--- start of Given entries ---
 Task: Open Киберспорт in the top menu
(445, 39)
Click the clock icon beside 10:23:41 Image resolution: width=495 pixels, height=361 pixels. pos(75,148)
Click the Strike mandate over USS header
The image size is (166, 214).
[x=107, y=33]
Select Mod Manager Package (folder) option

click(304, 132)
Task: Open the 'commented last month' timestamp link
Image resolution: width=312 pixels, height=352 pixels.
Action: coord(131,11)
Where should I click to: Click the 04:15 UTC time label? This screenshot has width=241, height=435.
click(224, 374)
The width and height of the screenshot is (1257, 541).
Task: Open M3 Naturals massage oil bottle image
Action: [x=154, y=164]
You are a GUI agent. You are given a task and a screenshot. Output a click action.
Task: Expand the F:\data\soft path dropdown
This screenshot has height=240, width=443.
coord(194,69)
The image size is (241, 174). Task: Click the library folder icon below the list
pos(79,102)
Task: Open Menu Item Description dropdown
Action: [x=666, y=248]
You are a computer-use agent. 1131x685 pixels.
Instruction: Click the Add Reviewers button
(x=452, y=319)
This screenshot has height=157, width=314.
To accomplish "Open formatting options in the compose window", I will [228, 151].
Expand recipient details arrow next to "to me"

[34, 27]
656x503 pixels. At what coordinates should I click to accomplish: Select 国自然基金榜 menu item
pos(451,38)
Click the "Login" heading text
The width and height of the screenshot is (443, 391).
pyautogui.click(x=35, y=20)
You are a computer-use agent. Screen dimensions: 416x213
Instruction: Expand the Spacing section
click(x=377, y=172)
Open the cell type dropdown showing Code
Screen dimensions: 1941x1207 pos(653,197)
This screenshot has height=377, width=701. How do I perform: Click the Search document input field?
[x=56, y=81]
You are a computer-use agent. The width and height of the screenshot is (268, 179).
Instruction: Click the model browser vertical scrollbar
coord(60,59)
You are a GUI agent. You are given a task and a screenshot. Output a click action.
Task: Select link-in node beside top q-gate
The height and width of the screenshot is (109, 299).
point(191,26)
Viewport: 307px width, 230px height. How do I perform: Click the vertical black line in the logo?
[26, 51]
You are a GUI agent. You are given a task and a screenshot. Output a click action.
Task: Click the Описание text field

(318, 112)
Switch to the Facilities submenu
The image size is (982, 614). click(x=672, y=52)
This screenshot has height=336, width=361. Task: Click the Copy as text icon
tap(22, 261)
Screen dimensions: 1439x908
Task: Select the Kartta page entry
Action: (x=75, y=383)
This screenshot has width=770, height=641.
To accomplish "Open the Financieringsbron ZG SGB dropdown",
--- end of Given entries ---
## Exercise description
Find each line above that contains the word "beside", and copy those lines.

## Answer to the problem
Click the clock icon beside 10:23:41 Image resolution: width=495 pixels, height=361 pixels. pos(75,148)
Task: Select link-in node beside top q-gate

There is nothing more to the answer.